Genital Chlamydia trachomatis (Ct) infection induces protective immunity that depends on interferon-γ–producing CD4 T cells. By contrast, we report that mucosal exposure to ultraviolet light (UV)–inactivated Ct (UV-Ct) generated regulatory T cells that exacerbated subsequent Ct infection. We show that mucosal immunization with UV-Ct complexed with charge-switching synthetic adjuvant particles (cSAPs) elicited long-lived protection in conventional and humanized mice. UV-Ct–cSAP targeted immunogenic uterine CD11b+CD103– dendritic cells (DCs), whereas UV-Ct accumulated in tolerogenic CD11b–CD103+ DCs. Regardless of vaccination route, UV-Ct–cSAP induced systemic memory T cells, but only mucosal vaccination induced effector T cells that rapidly seeded uterine mucosa with resident memory T cells (TRM cells). Optimal Ct clearance required both TRM seeding and subsequent infection-induced recruitment of circulating memory T cells. Thus, UV-Ct–cSAP vaccination generated two synergistic memory T cell subsets with distinct migratory properties.

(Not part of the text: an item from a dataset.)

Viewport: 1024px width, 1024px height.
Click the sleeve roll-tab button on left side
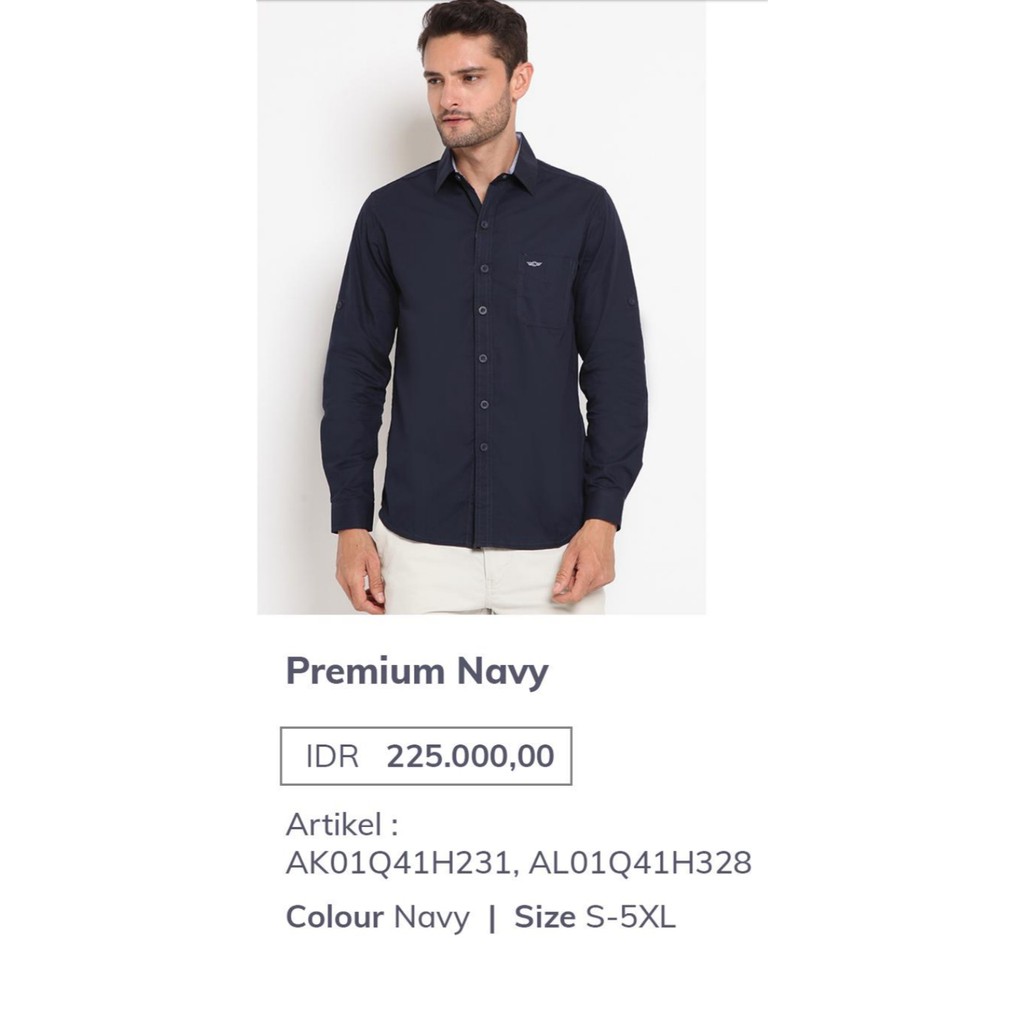pos(338,304)
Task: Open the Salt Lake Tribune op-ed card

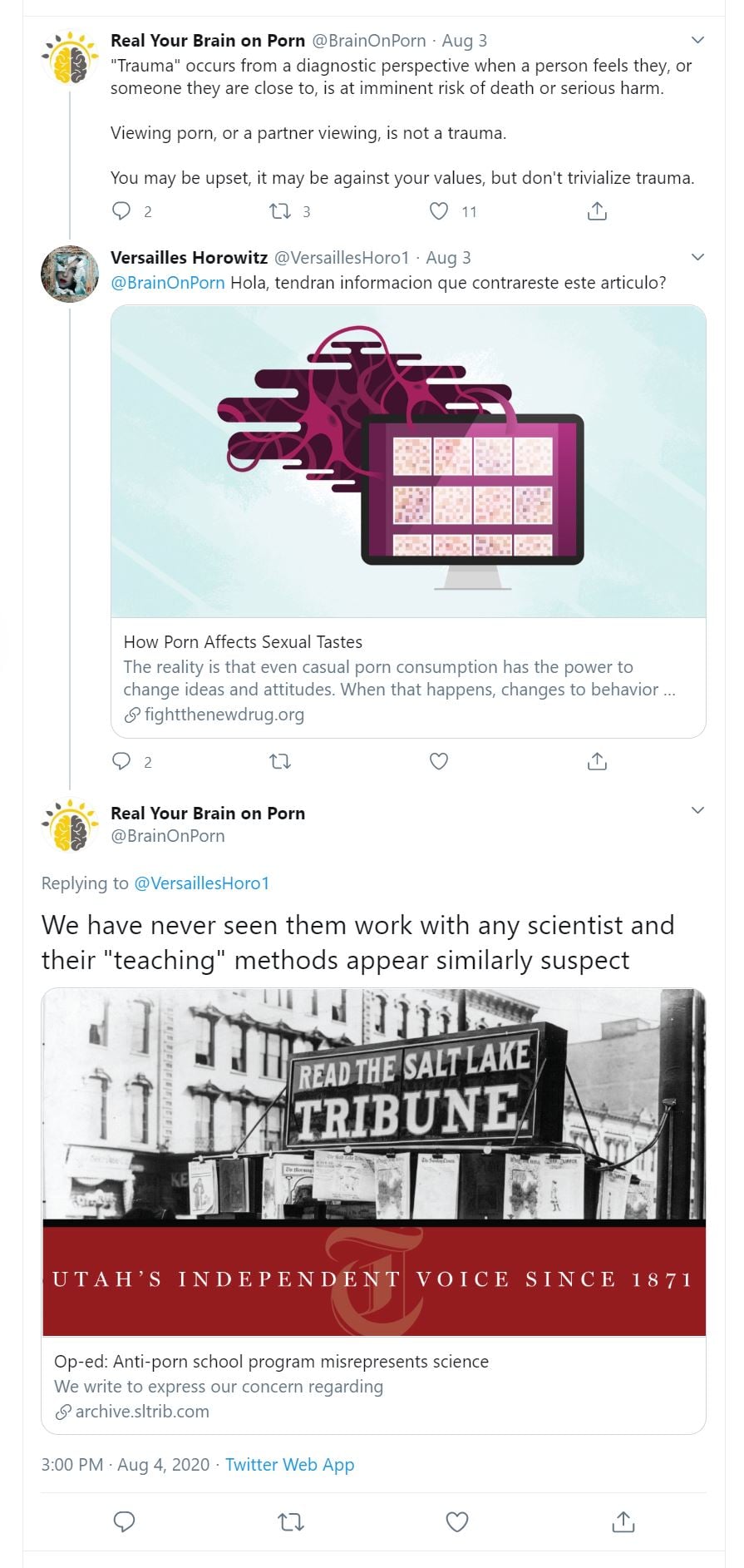Action: (373, 1209)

Gondek DC, Olive AJ, Stary G, Starnbach MN. “CD4+ T Cells Are Necessary and Sufficient To Confer Protection against Chlamydia trachomatis Infection in the Murine Upper Genital Tract.” J Immunol. 2012 189:2441-2449; published ahead of print August 1, 2012, doi:10.4049/jimmunol.1103032   


Chlamydia trachomatis infection is the most common bacterial sexually transmitted disease in the United States. Chlamydia infections that ascend to the upper genital tract can persist, trigger inflammation, and result in serious sequelae such as infertility. However, mouse models in which the vaginal vault is inoculated with C. trachomatis do not recapitulate the course of human disease. These intravaginal infections of the mouse do not ascend efficiently to the upper genital tract, do not cause persistent infection, do not induce significant inflammation, and do not induce significant CD4(+) T cell infiltration. In this article, we describe a noninvasive transcervical infection model in which we bypass the cervix and directly inoculate C. trachomatis into the uterus. We show that direct C. trachomatis infection of the murine upper genital tract stimulates a robust Chlamydia-specific CD4(+) T cell response that is both necessary and sufficient to clear infection and provide protection against reinfection.